Tag: community

  • Courting Wonder

    Courting Wonder

    On my desk right now is a gorgeous little collection of essays called Wonder and Other Survival Skills, put together by the editors of Orion magazine. On its cover, a young girl presses her hand against the surface of a lake: skin of girl meeting skin of lake. From this meeting, a ripple moves.

    the ripple

     

    “Is wonder a survival skill?” H. Emerson Blake asks in the foreword. “The din of modern life pulls our attention away from anything that is slight, or subtle, or ephemeral. We might look briefly at a slant of light in the sky while walking through a parking lot, but then we’re on to the next thing: the next appointment, the next flickering headline, the next task…Maybe it’s just for that reason—how busy we are and distracted and disconnected we are—that wonder really is a survival skill. It might be the thing that reminds us of what really matters, and of the greater systems that our lives are completely dependant on. It might be the thing that helps us build an emotional connection—an intimacy—with our surroundings that, in turn, would make us want to do anything we can to protect them.”

    By my own definition, wonder is the ability to travel beyond attention, beyond mindfulness–to truly make an encounter with the world in a way that, for the slenderest of moments, lifts us out of ourselves and returns us back with something more. Something of the ‘other’ we’ve encountered travels with us. A little of the world comes into the interiority of us and lodges there. Permeates.

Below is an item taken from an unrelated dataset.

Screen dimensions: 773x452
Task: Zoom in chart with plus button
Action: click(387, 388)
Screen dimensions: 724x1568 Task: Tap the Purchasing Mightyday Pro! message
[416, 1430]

    Winter is a season of rest for most of us land-based folks. A season of living in a place of dreams and visioning (literally, as we get caught up on sleep, and plan for the year ahead.) This is the first season I’ve stopped teaching completely. I felt the need to let the work do a deep dive into silence, and (beyond the day-to-day chores of keeping animals, which never go away), to truly let myself drop out of time. I sleep when I’m tired. I wake up when I wake up. I have breakfast and a cup of coffee, before I go out to do chores. Which sometimes makes me feel like a slacker, but it also feels… luxurious. Luxurious in a simple way I haven’t allowed into my life before. A spaciousness that holds its own kind of wonder.

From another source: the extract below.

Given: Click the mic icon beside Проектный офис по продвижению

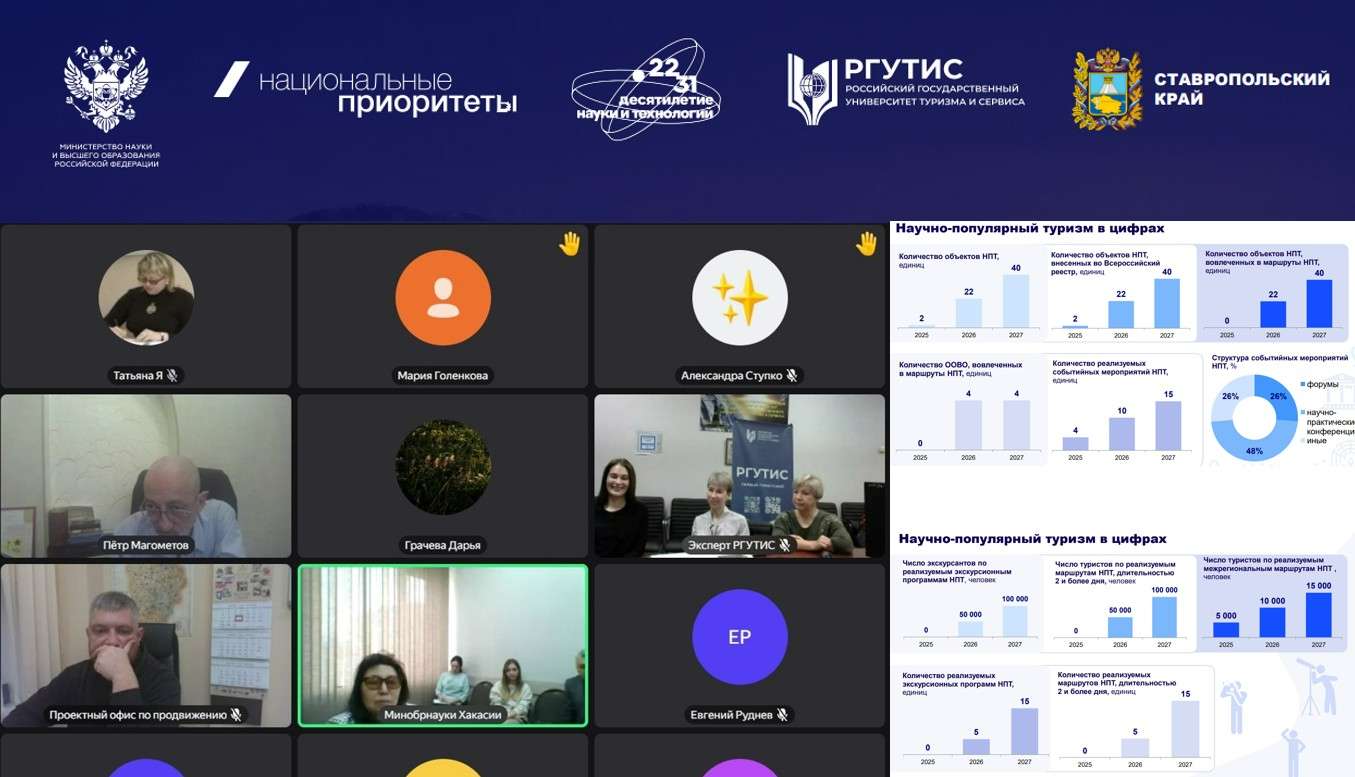Looking at the screenshot, I should [x=236, y=715].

    The other reason I decided to stop teaching completely once the snow hit in December, was I wanted my horses to feel like they belonged to me again. 2018 was our busiest year teaching together (THANK YOU, PEMBERTON!) but I wanted a chance to ride when I wanted to again, instead of working a horse so they would be ready to say ‘yes’ to a student. I wanted to WANT to ride again. To wander about aimlessly bareback with nothing but a lead rope joining me to my horse’s mind. I wanted the horses to be able to choose who came out to play with me, whenever I showed up at the gate with a halter or a bridle.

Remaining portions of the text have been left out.